• [Exercise brief]:
Repeat the data below with no changes.

Stored items
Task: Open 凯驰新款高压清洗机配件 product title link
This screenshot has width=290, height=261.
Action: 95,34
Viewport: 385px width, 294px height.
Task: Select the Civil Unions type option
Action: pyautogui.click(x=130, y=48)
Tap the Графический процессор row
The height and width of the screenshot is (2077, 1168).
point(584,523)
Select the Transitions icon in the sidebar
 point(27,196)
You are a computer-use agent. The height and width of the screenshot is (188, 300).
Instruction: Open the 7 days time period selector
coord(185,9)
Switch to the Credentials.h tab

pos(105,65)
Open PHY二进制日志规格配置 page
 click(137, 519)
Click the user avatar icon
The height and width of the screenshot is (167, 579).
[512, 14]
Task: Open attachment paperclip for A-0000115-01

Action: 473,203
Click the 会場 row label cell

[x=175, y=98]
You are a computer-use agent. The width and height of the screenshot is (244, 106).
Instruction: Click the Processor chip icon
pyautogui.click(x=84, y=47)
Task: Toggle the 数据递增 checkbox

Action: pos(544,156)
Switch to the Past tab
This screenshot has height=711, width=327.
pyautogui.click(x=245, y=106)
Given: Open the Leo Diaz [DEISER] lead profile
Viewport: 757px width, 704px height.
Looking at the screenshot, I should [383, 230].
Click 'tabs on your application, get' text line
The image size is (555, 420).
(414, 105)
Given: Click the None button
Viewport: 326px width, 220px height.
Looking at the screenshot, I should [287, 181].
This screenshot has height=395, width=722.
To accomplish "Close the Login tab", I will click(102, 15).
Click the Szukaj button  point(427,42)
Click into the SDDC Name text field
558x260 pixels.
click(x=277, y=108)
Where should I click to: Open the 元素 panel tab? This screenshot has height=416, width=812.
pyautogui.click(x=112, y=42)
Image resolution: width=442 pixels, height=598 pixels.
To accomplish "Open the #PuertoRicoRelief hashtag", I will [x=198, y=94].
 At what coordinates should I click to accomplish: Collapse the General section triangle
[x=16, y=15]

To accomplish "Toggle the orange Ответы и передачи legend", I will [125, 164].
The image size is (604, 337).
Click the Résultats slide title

• [Task result]:
Task: Open 凯驰新款高压清洗机配件 product title link
This screenshot has width=290, height=261.
Action: 95,34
Viewport: 385px width, 294px height.
Task: Select the Civil Unions type option
Action: pyautogui.click(x=130, y=48)
Tap the Графический процессор row
The height and width of the screenshot is (2077, 1168).
point(584,523)
Select the Transitions icon in the sidebar
 point(27,196)
You are a computer-use agent. The height and width of the screenshot is (188, 300).
Instruction: Open the 7 days time period selector
coord(185,9)
Switch to the Credentials.h tab

pos(105,65)
Open PHY二进制日志规格配置 page
 click(137, 519)
Click the user avatar icon
The height and width of the screenshot is (167, 579).
[512, 14]
Task: Open attachment paperclip for A-0000115-01

Action: 473,203
Click the 会場 row label cell

[x=175, y=98]
You are a computer-use agent. The width and height of the screenshot is (244, 106).
Instruction: Click the Processor chip icon
pyautogui.click(x=84, y=47)
Task: Toggle the 数据递增 checkbox

Action: pos(544,156)
Switch to the Past tab
This screenshot has height=711, width=327.
pyautogui.click(x=245, y=106)
Given: Open the Leo Diaz [DEISER] lead profile
Viewport: 757px width, 704px height.
Looking at the screenshot, I should [383, 230].
Click 'tabs on your application, get' text line
The image size is (555, 420).
(414, 105)
Given: Click the None button
Viewport: 326px width, 220px height.
Looking at the screenshot, I should [287, 181].
This screenshot has height=395, width=722.
To accomplish "Close the Login tab", I will click(102, 15).
Click the Szukaj button  point(427,42)
Click into the SDDC Name text field
558x260 pixels.
click(x=277, y=108)
Where should I click to: Open the 元素 panel tab? This screenshot has height=416, width=812.
pyautogui.click(x=112, y=42)
Image resolution: width=442 pixels, height=598 pixels.
To accomplish "Open the #PuertoRicoRelief hashtag", I will [x=198, y=94].
 At what coordinates should I click to accomplish: Collapse the General section triangle
[x=16, y=15]

To accomplish "Toggle the orange Ответы и передачи legend", I will [125, 164].
The image size is (604, 337).
Click the Résultats slide title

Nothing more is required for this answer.